Beginning Readers – 4 Strategies for Reading Tricky Words

Posted on September 14th, 2011 by Carolyn Hart in Learn to Read Printables, Games and Activities for Parents and Teachers

When children are beginning readers, we often encourage them to “sound words out” but there are some other strategies that we can and should suggest. There are many words that don’t lend themselves to “sounding out.” If you think of your own reading, you probably have used some or all of these strategies –

Beginning Readers should learn to use these strategies to read difficult words





1. Beginning readers should look at the illustrations. I once worked with a child whose mom covered the illustrations so he couldn’t use picture clues when reading!

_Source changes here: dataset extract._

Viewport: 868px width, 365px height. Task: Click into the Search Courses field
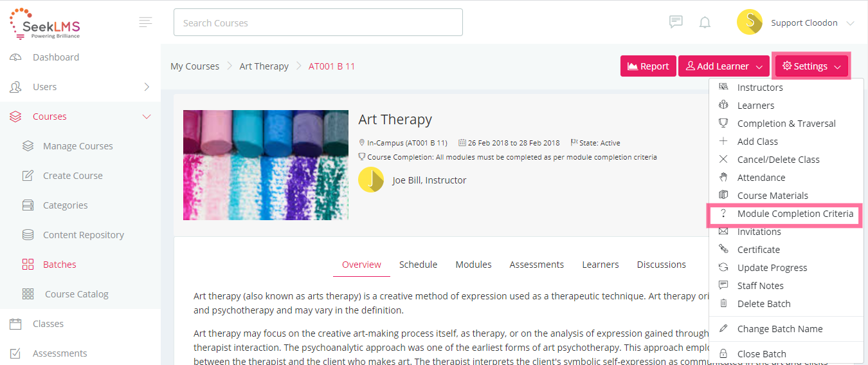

Please don’t do that! Reading pictures is part of a child’s early reading experience. That is why almost all easy-to-read books are generously illustrated. Please, encourage your child to use picture clues.

2. Beginning readers are allowed to skip the tricky word and read the rest of the sentence. The rest of the sentence may give your child enough other information to help him figure out the word. As an aside, sometimes books use relatively simple words but include difficult-to-read names for characters. If your child can manage the story but stumbles over reading a character’s name, suggest calling the character by his or her initial and avoid the challenge altogether. It won’t make a bit of difference to your child’s understanding of the story (unless there are two tricky names and both start with the same letter!).

3. Beginning readers sometimes check out the first couple of letters and then make a guess. Not very scientific but we all do it! Keep in mind that the larger your child’s listening and speaking vocabulary, the better his guesses are likely to be.

4, Beginning readers should be encouraged to ask for help . When I listen to a young child read, my number one goal is that she enjoy the experience. I want her to want to read. I don’t want her to get hung up and frustrated. If I can make the reading experience more pleasant – by acting as a resource when she encounters difficult words – then she is more likely to attempt challenging books.